Peygamber (s.a.v.) Kuran-ı Kerim’i Tefsirde Tek Otoritedir

Peygamber (s.a.v.) Kuran-ı Kerim’i Tefsirde Tek Otoritedir başlıklı yazımızı istifadenize sunuyoruz.
Hz. Peygamber (s.a.v.)’e verilen yetkilerden birisi de Kur’ân-ı Kerîm’i yorumlama ve açıklama konusundaki otoritedir. O, Kur’ân-ı Kerîm’in yorumlanmasında nihai otoritedir. Kur’ân-ı Kerîm şöyle der: “İnsanlara, kendilerine indirileni açıklayasın diye sana öğüt’ü (yani Kur’ân’ı) indirdik. Umulur ki düşünürler.” (Nahl s. 44)
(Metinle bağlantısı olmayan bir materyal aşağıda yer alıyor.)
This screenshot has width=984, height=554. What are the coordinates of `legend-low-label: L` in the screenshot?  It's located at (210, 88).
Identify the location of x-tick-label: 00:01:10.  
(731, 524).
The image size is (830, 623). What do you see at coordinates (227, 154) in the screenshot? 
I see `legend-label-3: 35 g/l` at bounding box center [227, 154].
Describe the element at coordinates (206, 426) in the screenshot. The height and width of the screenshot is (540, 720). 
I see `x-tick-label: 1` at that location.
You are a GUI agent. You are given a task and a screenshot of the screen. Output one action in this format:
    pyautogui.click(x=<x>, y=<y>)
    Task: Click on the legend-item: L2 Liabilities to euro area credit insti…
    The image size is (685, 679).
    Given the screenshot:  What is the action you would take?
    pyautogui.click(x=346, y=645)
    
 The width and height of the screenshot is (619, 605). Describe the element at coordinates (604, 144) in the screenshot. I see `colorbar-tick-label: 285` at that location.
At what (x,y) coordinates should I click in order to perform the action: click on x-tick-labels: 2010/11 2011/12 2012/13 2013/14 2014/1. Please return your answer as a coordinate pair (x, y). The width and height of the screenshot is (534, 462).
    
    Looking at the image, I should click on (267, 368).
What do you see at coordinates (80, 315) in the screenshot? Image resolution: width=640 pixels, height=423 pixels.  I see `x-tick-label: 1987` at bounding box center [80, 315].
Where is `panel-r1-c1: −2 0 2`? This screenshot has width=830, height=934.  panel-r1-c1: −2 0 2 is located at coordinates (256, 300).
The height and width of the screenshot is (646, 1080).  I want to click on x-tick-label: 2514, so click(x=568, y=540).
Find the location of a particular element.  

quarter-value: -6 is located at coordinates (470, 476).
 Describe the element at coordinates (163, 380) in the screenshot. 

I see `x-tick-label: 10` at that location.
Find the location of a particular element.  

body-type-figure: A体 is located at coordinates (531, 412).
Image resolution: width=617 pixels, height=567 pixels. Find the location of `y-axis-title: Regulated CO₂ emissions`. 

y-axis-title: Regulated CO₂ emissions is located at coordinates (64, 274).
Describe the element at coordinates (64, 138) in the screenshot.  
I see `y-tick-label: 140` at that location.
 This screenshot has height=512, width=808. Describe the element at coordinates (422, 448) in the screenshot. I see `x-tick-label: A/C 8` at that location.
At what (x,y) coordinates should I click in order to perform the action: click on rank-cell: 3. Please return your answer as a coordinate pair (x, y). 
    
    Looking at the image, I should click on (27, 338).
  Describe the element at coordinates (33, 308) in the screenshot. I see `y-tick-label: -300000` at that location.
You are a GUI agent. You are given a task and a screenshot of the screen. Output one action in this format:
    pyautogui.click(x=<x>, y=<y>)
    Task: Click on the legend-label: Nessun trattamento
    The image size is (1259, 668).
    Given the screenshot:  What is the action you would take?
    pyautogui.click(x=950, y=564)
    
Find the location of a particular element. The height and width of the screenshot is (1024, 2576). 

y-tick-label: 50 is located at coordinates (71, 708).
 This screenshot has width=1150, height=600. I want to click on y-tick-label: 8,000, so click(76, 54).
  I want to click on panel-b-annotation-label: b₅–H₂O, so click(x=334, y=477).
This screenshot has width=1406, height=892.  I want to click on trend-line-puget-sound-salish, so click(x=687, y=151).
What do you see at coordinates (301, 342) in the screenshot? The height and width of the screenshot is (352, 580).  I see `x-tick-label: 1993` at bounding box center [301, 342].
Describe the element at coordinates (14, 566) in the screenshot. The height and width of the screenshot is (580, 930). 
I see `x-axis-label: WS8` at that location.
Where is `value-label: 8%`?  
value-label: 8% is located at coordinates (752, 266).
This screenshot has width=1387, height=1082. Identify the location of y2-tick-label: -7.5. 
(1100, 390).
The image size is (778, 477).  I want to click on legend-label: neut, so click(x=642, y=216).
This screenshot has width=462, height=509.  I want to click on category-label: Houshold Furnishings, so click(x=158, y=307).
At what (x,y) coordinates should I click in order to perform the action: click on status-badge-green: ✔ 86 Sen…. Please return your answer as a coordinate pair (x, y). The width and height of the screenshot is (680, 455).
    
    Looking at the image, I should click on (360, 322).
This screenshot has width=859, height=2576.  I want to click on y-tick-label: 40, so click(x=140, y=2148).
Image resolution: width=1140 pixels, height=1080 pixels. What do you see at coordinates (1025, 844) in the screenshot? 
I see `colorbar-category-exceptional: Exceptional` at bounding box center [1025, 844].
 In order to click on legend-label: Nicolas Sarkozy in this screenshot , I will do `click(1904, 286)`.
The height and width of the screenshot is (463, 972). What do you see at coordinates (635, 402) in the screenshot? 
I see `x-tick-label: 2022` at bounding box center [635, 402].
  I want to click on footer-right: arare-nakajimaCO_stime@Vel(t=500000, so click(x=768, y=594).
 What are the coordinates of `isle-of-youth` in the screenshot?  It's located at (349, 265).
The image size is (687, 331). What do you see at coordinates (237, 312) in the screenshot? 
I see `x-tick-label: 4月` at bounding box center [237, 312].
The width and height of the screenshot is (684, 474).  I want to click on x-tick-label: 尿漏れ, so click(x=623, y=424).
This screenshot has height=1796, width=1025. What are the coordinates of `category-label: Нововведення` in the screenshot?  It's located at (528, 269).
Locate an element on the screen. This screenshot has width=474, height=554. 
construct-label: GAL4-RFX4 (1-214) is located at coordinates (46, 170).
Burada çok açık bir şekilde ortaya konmuştur ki, Hz. Peygamber (s.a.v.)’in temel görevi Kutsal Kitab’ı açıklamak ve kendisine indirilen vahyi yorumlamaktır. Hz. Peygamber (s.a.v.)’in doğrudan hitab ettiği Mekke Arapları’nın Kur’ân metninin herhangi bir tercümesine ihtiyaç duymadıkları açıktır. Kur’ân-ı Kerîm zaten onların anadillerinde vahyedilmişti. İşte bundan dolayıdır ki, Hz. Peygamber (s.a.v.)’e tevdi edilen açıklamanın Kitab’ın lafzi manasından daha öte bir şey olduğu aşikardır. Bu, Allâhü Te‘âlâ’nın muradı konusunda, ihtiyaç duyulan bütün ayrıntıları ve gerekli bütün imâları içine alan bir açıklamaydı.
Meselâ, İslâm’ın namaz gibi önemli temel bir rüknünü ele alırsak, Kur’ân-ı Kerîm’de namazla ilgili sadece temel prensiplerin verilmesinin amaçlandığı ortaya çıkmaktadır. Detaylar Hz. Peygamber (s.a.v.)’in açıklamalarına bırakılmıştır. Meselâ, Kur’ân-ı Kerîm’de namazın belli bazı vakitlere bağlandığı zikredilir. Allâhü Te‘âlâ şöyle buyurur: “Şüphesiz ki namaz mü’minler için zamanı belirlenmiş bir farzdır.” (Nisa s. 104)
Bu âyetten net bir şekilde ortaya çıkıyor ki, namazın edâ edileceği özel vakitler vardır. Fakat bu vakitlerin neler olduğu Kur’ân-ı Kerîm’in herhangi bir yerinde zikredilmez. Hatta günlük farz namazın miktarının beş olduğu Kutsal Kitab’da hiç açıklanmaz. Biz sadece Hz. Peygamber (s.a.v.)’in sünneti sayesindedir ki farz namazların tam sayısını ve özel vakitlerini öğrenmiş bulunuyoruz.